INSTRUCTIONS TO FOLLOW. Format the data from its first line through the line containing "tab-setup: Setup is" as a two-column CSV with the columns input and output. Each row should hold one text and its answer, each in a quoted field with line breaks turned into spaces. Leave out the pictures.

INFORMATION PROVIDED.
□ □ □ □ □ □ □

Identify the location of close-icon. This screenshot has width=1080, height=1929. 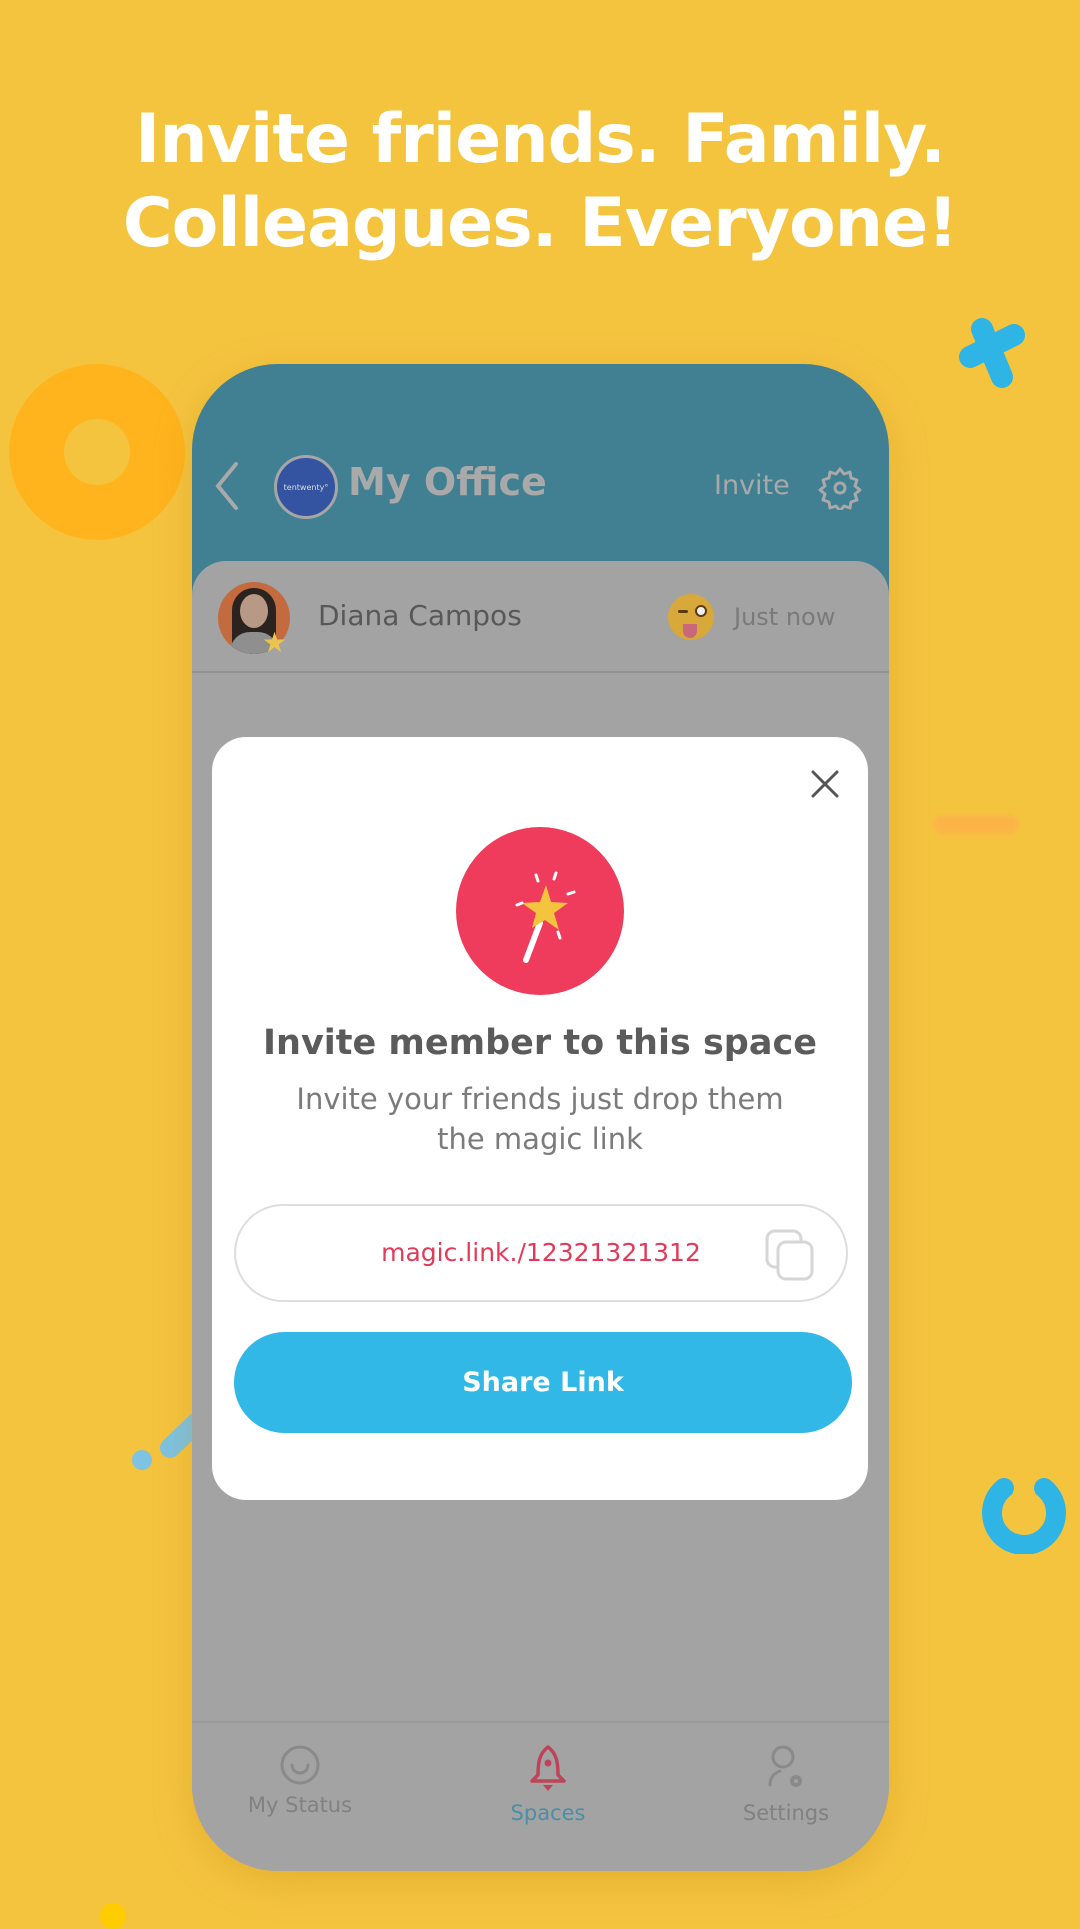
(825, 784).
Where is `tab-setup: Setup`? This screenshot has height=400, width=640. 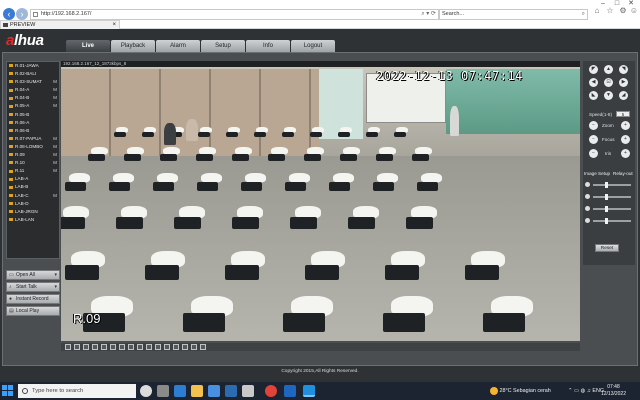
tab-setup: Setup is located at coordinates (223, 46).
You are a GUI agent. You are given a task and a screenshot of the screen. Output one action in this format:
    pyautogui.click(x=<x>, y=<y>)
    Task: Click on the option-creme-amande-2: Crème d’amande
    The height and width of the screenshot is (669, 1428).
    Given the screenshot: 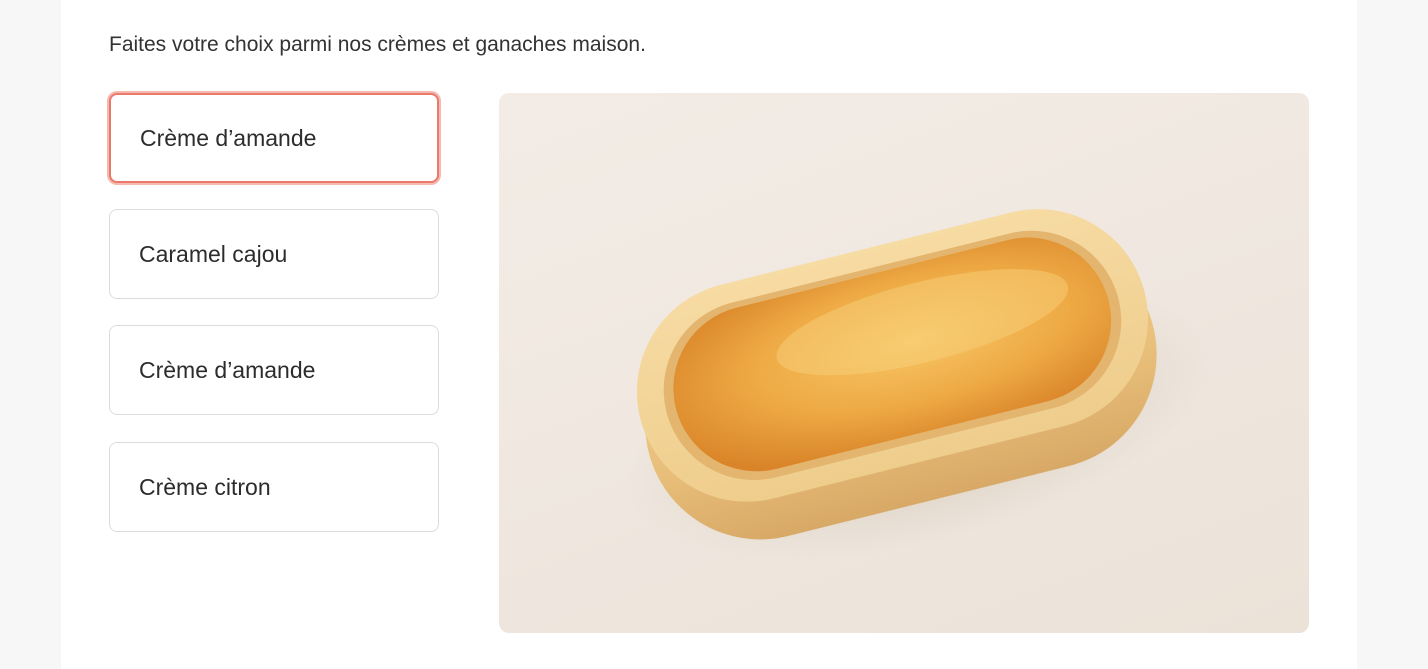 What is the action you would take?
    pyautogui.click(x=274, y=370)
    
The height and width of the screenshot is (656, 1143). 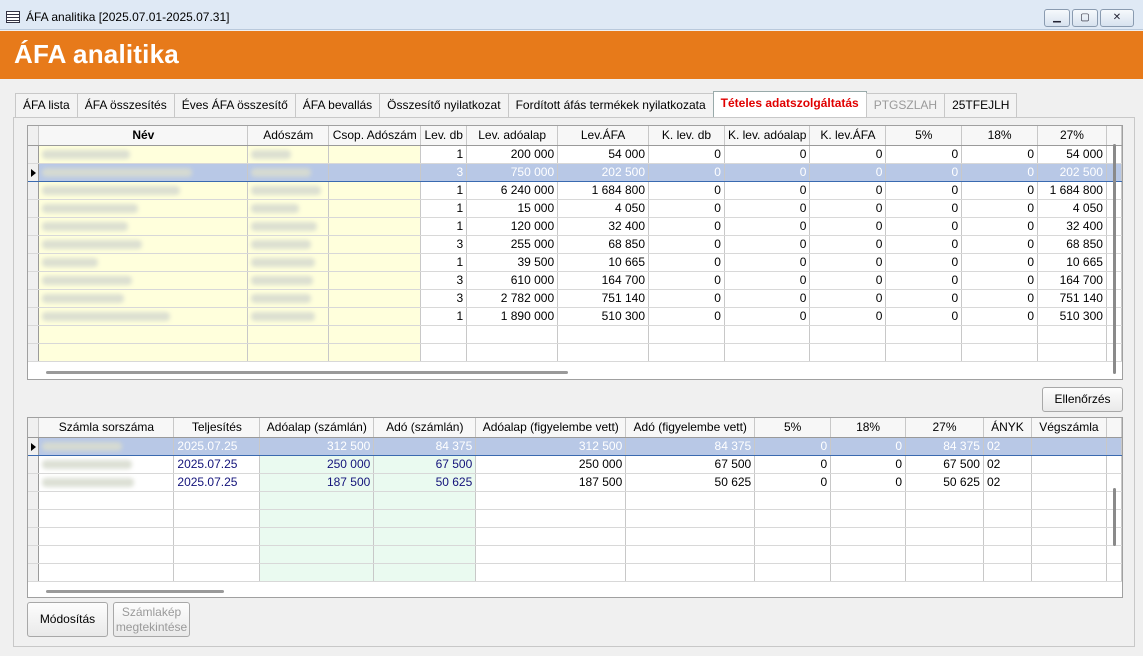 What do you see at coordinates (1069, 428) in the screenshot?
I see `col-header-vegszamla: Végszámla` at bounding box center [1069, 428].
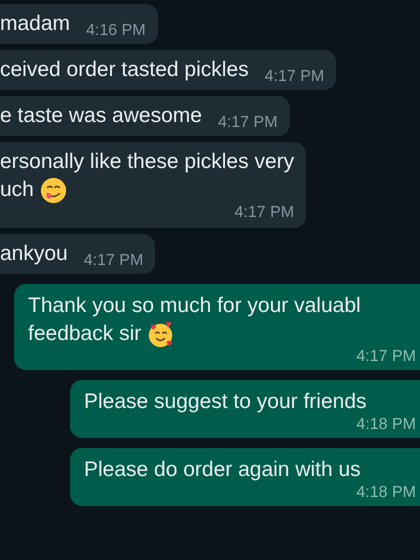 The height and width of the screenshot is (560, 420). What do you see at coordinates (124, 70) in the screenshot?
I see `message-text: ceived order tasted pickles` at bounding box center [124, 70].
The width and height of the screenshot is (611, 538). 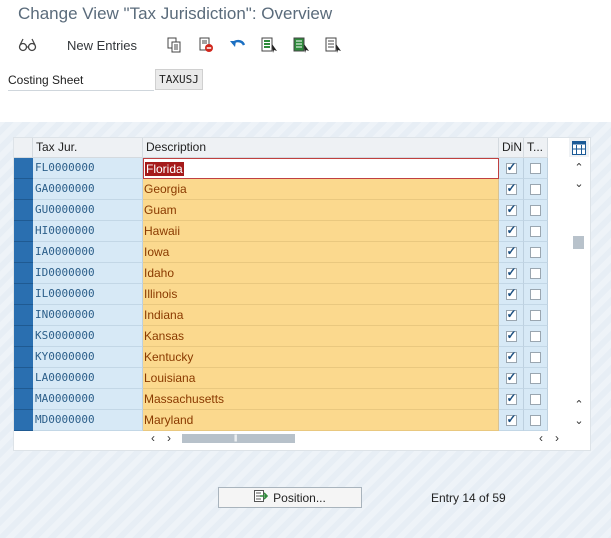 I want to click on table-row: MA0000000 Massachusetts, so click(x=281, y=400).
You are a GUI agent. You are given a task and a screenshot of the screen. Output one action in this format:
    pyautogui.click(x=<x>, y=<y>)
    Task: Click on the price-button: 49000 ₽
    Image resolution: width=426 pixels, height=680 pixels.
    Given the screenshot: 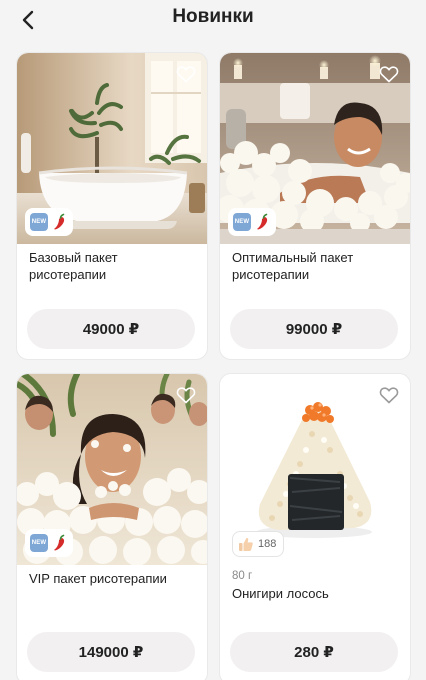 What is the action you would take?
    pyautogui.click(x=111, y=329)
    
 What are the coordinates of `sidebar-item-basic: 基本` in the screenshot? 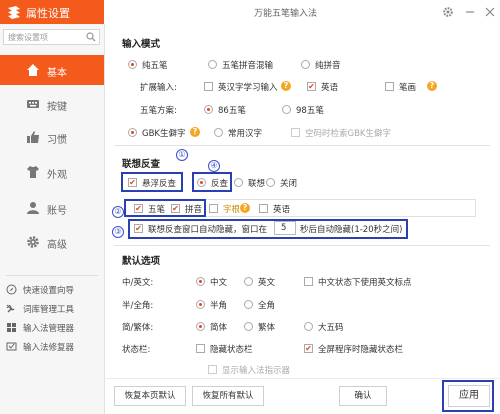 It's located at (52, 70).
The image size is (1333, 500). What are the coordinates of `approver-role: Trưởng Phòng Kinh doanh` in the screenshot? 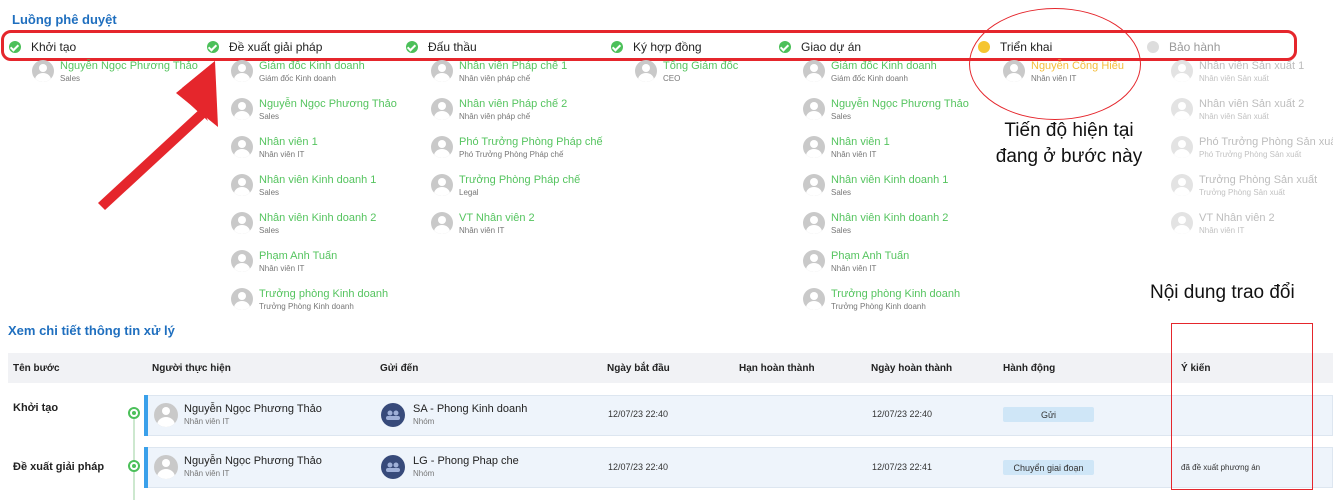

□ □ □ □ □ □ □

SOLUTION FOR THIS TASK.
input,output
"Identify the location of close-icon. This screenshot has width=1080, height=1929.","(825, 784)."
"Where is `tab-setup: Setup`? This screenshot has height=400, width=640.","tab-setup: Setup is located at coordinates (223, 46)."